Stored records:
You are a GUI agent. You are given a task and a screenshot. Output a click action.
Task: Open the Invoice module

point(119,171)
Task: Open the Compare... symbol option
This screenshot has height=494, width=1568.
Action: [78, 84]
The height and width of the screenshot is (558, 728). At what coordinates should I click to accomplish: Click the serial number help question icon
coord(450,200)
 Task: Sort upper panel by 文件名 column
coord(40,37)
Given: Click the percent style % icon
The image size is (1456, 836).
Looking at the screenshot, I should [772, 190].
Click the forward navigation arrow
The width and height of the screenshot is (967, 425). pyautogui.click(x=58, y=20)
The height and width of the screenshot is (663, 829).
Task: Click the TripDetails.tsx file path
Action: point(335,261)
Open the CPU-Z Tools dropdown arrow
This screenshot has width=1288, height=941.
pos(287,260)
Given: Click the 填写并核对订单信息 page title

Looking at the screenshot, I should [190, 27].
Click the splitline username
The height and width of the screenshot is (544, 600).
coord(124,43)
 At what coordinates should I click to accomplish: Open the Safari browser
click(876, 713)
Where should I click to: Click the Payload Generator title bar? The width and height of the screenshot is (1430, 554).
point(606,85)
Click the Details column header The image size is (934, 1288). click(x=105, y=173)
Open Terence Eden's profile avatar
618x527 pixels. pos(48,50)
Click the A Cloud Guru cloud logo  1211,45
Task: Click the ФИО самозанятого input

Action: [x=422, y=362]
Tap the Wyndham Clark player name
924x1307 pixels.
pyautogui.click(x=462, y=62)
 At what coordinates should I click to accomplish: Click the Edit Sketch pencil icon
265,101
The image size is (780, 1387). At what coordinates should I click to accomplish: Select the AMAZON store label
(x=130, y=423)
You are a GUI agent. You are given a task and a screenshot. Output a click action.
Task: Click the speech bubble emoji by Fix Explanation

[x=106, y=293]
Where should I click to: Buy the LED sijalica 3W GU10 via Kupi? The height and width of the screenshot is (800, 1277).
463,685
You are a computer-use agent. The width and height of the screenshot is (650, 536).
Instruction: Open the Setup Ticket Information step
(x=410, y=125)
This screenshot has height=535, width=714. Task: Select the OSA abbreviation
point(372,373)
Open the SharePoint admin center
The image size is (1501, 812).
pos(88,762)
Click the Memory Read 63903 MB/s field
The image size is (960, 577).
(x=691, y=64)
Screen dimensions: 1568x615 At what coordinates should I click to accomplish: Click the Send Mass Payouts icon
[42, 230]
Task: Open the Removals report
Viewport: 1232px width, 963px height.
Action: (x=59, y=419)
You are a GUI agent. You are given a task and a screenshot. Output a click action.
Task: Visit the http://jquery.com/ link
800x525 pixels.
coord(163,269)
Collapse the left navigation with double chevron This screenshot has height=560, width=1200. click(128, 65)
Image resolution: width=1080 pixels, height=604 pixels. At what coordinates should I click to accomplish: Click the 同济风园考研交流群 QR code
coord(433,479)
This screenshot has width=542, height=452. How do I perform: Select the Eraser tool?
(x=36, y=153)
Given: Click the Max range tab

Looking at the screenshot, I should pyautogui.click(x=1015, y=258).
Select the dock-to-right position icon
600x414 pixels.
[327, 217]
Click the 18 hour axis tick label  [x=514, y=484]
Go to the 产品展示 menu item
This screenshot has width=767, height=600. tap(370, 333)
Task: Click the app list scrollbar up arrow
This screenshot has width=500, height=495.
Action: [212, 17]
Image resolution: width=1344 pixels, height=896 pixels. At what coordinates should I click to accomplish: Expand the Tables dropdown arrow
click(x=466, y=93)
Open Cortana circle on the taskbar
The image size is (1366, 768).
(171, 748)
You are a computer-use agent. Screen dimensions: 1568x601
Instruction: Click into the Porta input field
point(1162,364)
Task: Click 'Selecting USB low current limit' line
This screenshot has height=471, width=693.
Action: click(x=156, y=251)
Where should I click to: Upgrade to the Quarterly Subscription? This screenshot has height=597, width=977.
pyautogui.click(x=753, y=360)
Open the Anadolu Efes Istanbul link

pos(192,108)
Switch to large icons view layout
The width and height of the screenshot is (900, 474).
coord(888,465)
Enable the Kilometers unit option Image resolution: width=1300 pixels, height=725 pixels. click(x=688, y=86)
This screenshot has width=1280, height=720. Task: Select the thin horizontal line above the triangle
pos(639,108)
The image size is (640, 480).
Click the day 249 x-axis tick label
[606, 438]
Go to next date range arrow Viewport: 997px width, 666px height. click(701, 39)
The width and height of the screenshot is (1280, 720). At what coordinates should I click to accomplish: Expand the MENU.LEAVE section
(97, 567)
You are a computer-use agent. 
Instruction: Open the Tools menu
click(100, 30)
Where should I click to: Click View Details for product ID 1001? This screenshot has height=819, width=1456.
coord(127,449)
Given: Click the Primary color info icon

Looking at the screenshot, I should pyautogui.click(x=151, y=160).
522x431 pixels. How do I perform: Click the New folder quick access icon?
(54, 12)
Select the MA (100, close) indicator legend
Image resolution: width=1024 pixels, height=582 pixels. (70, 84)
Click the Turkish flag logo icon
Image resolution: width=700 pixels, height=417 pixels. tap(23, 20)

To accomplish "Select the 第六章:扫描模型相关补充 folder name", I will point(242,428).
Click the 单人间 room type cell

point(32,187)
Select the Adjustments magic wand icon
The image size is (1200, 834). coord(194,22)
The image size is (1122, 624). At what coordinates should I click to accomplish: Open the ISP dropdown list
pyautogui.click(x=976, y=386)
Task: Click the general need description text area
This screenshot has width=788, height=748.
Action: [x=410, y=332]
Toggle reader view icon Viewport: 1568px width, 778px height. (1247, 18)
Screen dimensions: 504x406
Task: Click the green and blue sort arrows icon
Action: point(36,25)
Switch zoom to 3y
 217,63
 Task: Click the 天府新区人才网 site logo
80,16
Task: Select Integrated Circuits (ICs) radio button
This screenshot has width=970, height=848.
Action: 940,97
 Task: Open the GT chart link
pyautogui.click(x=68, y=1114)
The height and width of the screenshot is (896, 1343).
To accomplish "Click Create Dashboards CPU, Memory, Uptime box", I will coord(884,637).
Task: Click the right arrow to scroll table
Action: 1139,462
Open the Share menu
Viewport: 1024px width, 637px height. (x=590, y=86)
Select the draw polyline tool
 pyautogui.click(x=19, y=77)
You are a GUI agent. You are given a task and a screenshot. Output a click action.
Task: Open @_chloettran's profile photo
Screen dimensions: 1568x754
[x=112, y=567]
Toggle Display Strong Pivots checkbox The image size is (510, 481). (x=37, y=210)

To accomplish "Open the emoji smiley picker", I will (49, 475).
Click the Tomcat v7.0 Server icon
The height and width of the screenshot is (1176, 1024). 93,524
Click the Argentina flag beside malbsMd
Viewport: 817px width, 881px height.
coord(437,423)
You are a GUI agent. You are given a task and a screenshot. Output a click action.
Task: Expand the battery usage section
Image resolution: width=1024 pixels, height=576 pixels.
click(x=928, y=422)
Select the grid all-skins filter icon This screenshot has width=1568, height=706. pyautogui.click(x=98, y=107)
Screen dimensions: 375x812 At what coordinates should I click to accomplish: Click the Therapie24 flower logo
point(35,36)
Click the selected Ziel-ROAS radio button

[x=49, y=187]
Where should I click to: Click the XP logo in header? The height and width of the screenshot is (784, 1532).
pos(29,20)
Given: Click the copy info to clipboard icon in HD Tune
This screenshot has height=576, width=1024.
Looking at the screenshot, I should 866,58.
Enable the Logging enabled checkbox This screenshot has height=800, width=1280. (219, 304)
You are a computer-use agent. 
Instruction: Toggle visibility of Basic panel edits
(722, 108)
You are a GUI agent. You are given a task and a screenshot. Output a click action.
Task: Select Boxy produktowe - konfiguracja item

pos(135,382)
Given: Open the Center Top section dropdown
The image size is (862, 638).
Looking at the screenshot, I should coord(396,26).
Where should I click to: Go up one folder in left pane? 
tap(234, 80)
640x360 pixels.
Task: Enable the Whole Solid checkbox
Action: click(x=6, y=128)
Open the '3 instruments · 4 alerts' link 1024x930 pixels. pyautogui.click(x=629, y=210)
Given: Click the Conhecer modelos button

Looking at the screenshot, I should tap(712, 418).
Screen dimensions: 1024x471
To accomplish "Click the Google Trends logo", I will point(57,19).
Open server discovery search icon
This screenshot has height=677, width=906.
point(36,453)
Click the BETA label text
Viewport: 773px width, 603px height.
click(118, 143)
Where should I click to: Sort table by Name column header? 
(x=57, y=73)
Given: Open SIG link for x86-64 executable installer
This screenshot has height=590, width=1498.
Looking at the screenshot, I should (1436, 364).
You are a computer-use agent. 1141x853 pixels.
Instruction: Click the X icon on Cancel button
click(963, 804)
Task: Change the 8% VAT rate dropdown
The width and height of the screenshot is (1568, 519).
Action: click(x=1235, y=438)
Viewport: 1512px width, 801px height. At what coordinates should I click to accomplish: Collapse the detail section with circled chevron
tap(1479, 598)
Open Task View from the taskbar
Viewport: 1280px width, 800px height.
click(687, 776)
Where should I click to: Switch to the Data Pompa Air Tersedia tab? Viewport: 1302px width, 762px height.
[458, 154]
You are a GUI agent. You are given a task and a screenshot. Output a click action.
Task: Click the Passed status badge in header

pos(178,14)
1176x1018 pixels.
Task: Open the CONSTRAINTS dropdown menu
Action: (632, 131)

- What to do: Each line containing the word "option" needs to be copied from the data above.

- Output of the exercise:
Task: Open the Compare... symbol option
Enable the Kilometers unit option Image resolution: width=1300 pixels, height=725 pixels. click(x=688, y=86)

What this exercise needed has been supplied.